1) As to the plaintiff's first argument

가) 위 인정사실에다가 갑 제4호증의 1 내지 28의 각 기재와 변론 전체의 취지를 보태어 살펴볼 수 있는 다음과 같은 사정들, 즉 ① 서로 형제 사이인 배○인 등은 이 사건 주식의 양도 당시 이 사건 주식 전부를 보유함으로써 이 사건 회사를 출자에 의하여 지배하고 있었던 점, ② 이 사건 회사의 2000. 11. 15.자 임시주주총회 의사록에 원고가 김○수와 더불어 공동 관리사장으로 선임된 것으로 기재되어 있고, 이 사건 회사의 2000. 11. 17.자 임시주주총회 의사록에 김○수가 부회장으로, 원고가 관리사장으로 각 선임된 것으로 기재되어 있으며, 이 사건 회사의 2000. 11. 27.자 사내공고문에 김○수가 2000. 11. 26. 일본에서 개최된 임시주주총회에서 해임되었으므로, 모든 업무를 사장인 원고의 지시와 결재를 받아 처리하도록 기재되어 있고, 김○수가 박○애에게 발송한 2000. 11. 29.자 내용증명에는 해임에 불복한다는 내용이 기재되어 있는 점, ③ 원고의 소개로 2000. 11. 하순경 이 사건 회사에 관리이사로 입사하여 원고와 서로 우호관계에 있는 이○훈이 2004. 11. 3. 원고의 사문서위조 등 사건과 관련하여 검찰에서 조사를 받으면서 위 각 임시주주총회 의사록과 사내공고문, 그리고 내용증명의 기재내용에 대체로 부합하는 진술과 함께 원고가 김○수의 해임 이후 이 사건 회사의 관리사장으로서 결재를 하였다는 진술도 한 바 있는 점, ④ 원고가 현재 이 사건 회사를 실질적으로 운영하고 있음에도 불구하고, 김ㅍ수가 위와 같이 박○애에게 내용증명을 발송한 2000. 11. 29. 이후부터 이 사건 주식의 양수일인 2000. 12. 6.까지 사이에 작성된 이 사건 회사의 결재서류를 전혀 제출하고 있지 않은 점 등을 종합하여 보면, 원고는 이 사건 주식의 양수 당시 배○인 등이 출자에 의하여 지배하고 있던 이 사건 회사의 임원으로서 배○인 등과 사이에 법 시행령 제13조 제4항 제1호, 제6항 제2호, 제8항 제1호, 제19조 제2항 제2호, 제26조 제4항 제1호와 법인세법 시행령 제43조 제6항 제1호, 제4호의 각 규정에 의한 특수관계자의 지위에 있었던 것으로 인정된다.

B) Therefore, this part of the Plaintiff’s assertion is without merit.

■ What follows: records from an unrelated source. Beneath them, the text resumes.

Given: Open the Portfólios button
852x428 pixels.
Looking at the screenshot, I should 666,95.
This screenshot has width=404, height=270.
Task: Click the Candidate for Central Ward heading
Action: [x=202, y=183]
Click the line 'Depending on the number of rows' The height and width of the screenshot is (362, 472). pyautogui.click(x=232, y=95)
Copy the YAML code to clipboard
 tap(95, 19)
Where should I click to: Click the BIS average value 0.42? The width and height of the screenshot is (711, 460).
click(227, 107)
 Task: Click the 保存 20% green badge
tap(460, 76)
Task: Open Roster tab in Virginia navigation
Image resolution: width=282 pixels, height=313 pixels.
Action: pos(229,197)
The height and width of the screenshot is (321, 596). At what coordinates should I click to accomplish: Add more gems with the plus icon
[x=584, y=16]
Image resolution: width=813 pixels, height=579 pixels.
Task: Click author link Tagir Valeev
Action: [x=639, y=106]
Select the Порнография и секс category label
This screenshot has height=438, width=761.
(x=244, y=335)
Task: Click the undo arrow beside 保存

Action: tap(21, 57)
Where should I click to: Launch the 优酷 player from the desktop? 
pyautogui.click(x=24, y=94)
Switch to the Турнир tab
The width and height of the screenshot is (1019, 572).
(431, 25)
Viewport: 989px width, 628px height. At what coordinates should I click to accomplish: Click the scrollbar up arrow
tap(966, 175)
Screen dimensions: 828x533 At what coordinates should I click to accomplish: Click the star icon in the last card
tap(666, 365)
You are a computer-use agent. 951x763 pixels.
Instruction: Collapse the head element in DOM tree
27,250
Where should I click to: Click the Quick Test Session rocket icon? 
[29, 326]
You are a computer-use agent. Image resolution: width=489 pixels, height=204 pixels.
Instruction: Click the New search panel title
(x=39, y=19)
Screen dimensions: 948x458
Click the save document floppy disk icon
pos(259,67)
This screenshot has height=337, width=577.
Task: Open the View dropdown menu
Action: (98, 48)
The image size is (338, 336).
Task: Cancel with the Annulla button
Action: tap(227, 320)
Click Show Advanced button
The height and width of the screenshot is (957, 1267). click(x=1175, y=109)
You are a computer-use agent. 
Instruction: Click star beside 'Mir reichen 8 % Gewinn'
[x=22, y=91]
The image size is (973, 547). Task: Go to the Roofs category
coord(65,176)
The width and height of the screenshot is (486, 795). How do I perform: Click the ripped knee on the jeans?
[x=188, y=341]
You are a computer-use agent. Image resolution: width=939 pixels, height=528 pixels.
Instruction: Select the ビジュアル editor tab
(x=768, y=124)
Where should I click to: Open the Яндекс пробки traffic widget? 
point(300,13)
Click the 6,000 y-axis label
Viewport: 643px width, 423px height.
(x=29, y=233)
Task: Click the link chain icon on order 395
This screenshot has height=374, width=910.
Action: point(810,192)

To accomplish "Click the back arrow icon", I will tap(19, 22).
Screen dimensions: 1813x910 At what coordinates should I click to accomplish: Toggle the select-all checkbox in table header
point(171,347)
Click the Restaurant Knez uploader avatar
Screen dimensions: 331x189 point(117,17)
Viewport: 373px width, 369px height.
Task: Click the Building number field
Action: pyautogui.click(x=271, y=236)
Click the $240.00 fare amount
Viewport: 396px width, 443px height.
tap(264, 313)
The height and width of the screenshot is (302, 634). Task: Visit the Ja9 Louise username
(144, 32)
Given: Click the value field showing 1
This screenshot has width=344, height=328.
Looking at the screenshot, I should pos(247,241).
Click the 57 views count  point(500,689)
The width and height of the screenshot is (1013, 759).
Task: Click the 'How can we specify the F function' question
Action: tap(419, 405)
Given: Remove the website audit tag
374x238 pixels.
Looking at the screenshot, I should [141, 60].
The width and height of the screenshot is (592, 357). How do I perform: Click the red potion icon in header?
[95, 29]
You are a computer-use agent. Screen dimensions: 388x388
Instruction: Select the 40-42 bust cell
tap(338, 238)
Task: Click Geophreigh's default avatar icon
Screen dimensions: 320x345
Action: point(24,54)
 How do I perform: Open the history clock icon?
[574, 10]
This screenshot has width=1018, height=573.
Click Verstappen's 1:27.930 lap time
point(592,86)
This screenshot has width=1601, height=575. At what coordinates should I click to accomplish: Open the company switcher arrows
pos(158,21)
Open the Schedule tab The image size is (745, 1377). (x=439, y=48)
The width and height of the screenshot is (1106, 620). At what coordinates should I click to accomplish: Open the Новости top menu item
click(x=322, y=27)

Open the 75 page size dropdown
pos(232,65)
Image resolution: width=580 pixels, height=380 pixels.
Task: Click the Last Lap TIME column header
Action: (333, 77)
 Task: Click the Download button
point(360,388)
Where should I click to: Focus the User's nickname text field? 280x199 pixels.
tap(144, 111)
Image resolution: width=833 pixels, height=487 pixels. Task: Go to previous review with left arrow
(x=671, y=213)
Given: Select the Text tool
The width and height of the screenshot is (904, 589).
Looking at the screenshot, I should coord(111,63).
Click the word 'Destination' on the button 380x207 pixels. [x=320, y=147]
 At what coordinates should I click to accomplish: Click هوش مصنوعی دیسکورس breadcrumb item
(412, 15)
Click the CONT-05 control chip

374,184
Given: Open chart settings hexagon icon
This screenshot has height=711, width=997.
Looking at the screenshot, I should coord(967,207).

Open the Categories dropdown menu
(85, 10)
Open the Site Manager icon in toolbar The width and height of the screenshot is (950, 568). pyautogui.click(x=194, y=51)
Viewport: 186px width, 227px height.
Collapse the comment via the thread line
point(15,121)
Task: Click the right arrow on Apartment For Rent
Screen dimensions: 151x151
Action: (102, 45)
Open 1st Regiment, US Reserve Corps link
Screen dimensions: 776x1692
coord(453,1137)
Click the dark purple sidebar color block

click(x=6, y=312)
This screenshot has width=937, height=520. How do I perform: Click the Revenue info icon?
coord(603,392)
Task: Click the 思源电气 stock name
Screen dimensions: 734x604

2) As to the second argument by the Plaintiff

A) In full view of the following circumstances, i.e., ① the Plaintiff paid ○○○, etc. the acquisition price of the instant shares out of its funds after the Plaintiff acquired the instant shares, ② the Plaintiff acquired the instant shares from ○○, etc. by lending the name of ○○ and ○○○, etc., and made a confirmation or statement that “The substantial owner of ○○ Spanish Development Co., Ltd. is the Plaintiff,” the Plaintiff is not only 15,700 shares transferred under its own name, but also the shares transferred under the name of ○○ and ○○○○, etc.

B) Therefore, other Plaintiff’s assertion on this part is without merit.

3. Conclusion

Therefore, the plaintiff's claim of this case is dismissed as it is without merit, and it is so decided as per Disposition.